Subway train on an early post card. Old Time Trains Archives
The first subway line in Canada was built in Toronto after decades of talk, proposals, planning and more talk. Early proposals dating from 1911 were for streetcars to operate in an underground subway from downtown, north under Terauley (Bay) Street as well as east and west along Queen and Bloor Streets. In the end, a line mostly under Yonge Street was built for a distance of 4.6 miles to Eglinton Avenue with a total of twelve stations. North of Bloor Street much of the line was in the open to one side of the street or the other which not only saved costs but, also saved a considerable amount of disruption during construction. This construction started in September 1949 and the line was finally opened March 30, 1954 at a cost of $50.5 million. (About $388 million in today's money.)

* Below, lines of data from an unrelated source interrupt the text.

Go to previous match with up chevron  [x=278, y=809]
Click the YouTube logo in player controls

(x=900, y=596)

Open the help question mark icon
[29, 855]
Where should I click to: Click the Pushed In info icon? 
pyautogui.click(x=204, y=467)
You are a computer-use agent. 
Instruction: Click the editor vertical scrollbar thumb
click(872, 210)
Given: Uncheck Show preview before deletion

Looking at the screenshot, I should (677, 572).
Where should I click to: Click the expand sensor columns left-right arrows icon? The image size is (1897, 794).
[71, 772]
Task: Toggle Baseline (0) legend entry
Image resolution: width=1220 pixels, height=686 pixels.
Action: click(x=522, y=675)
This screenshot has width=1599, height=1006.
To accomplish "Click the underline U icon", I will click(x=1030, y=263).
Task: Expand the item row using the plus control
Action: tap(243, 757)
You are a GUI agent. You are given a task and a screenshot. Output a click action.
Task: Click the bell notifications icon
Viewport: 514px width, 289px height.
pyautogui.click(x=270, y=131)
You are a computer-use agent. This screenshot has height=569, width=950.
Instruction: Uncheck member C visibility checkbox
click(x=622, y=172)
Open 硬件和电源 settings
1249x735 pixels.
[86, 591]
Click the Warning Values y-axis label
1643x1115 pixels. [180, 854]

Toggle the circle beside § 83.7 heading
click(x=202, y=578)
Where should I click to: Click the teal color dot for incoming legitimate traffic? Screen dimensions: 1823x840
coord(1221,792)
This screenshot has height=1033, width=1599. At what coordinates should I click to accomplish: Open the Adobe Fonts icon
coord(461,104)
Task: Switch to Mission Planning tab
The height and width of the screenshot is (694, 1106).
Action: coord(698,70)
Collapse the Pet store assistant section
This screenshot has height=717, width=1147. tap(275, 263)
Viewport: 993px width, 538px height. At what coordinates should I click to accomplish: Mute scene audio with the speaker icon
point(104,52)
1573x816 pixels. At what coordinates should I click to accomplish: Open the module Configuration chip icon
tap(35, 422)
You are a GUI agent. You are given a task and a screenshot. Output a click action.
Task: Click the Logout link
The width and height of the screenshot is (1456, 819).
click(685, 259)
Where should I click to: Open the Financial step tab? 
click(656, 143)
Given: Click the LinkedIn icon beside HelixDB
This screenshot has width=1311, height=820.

The system was designed to provide a maximum capacity of 40,000 passengers per hour. This was far in excess of the capacity of the Yonge streetcar line which struggled with 70 two car trains over surface streets mixed with an ever increasing amount of vehicular traffic.
When it came time to order the trains themselves Toronto turned to an old established British manufacturer of such trains, Gloucester Railway Wagon and Carriage Company in Gloucester, England. They built 100 cars each 56 feet long and weighing 85,000 pounds, a weight 40 % higher than estimated, (they were built like battleships!) and therefore required a much higher consumption of electricity for their four 68 hp traction motors. They first operated in pairs as a four or six car train however; this was soon expanded to eight car trains with delivery of 34 new cars of the same design.
Streets returned to normal above ground while work goes on below.